RNN-BLSTM声学模型的说话人自适应方法研究

发布时间：2018-06-18 16:22

本文选题：语音识别 + 说话人自适应　；参考：《中国科学技术大学》2017年硕士论文

【摘要】：说话人自适应技术利用特定说话人提供的语料,让语音识别系统在识别性能上针对该说话人有明显的提升。它可以将说话人无关的识别系统转换成说话人相关的识别系统,从而和说话人相关的声学特征相匹配;也可以将说话人相关的声学特征转换成说话人无关的声学特征,从而和说话人无关的识别系统相匹配。

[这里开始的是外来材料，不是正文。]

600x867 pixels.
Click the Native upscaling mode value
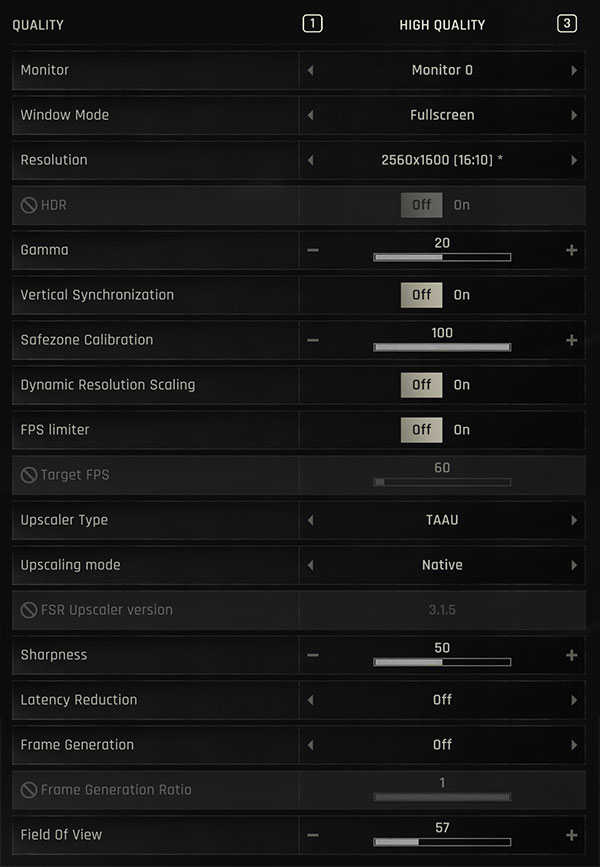coord(442,565)
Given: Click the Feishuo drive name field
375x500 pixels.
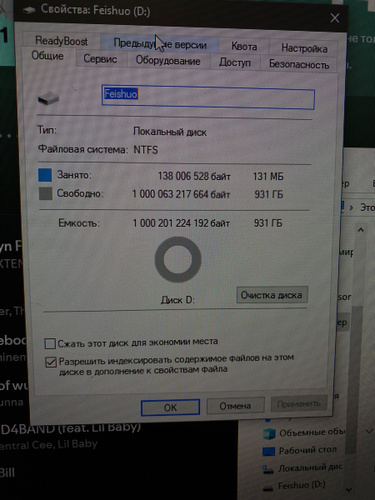Looking at the screenshot, I should click(208, 97).
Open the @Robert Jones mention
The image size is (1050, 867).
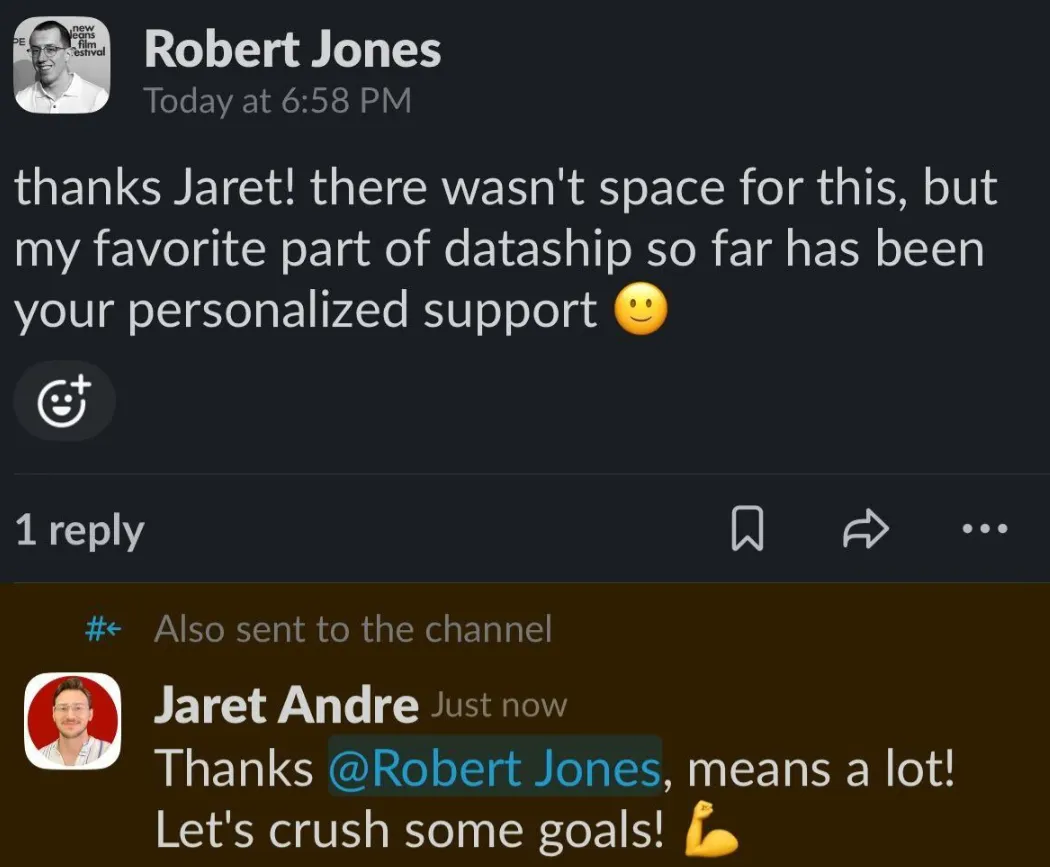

因此,说话人自适应技术是为了让说话人和识别系统尽量匹配。基于双向长短时记忆单元的递归神经网络(recurrent neural network with bidi-rectional Long Short-Term Memory,RNN-BLSTM)声学模型不仅针对语音的时序进行建模,而且利用一些控制器来控制信息流,从而解决了传统的基于递归神经网络声学模型的梯度爆炸和梯度消失问题。同时,在一些语音标准数据集上基于RNN-BLSTM声学模型的语音识别系统相比于深度神经网络(Deep Neural Networks,DNN)获得了超过10%的性能提升。虽然RNN-BLSTM声学模型在识别性能上相比于DNN有了大幅度的提升,但是依旧不能够解决上述的不匹配问题。因此,在RNN-BLSTM声学模型上进行说话人自适应技术的研究尤为重要。本文主要围绕RNN-BLSTM声学模型上的说话人自适应展开研究。首先,本文将基于说话人编码(speaker code)的说话人自适应方法应用于RNN-BLSTM声学模型,并分析RNN-BLSTM的记忆单元(memory cell)中的不同控制器对说话人自适应的识别性能的影响。与此同时,我们还提出一些启发式的算法来对基于speaker code的方法进行优化和改进,从而进一步地提升识别性能。然后,本文提出了基于深层编码(deep code,d-code)的离线说话人自适应方法,该方法提供了一种解决基于speaker code的说话人自适应方法的二遍解码问题的途径。通过实验对比,该方法在识别性能上与基于speaker code的方法相接近,并且比同样不需要二遍解码的基于鉴别性矢量(identity vector,i-vector)的说话人自适应方法在识别性能上更优,训练过程更加灵活。最后,本文研究基于d-code的在线说话人自适应方法,该方法不需要收集说话人整个句子。它在在线的语音识别过程中逐步进行说话人自适应,并取得了较好的识别效果。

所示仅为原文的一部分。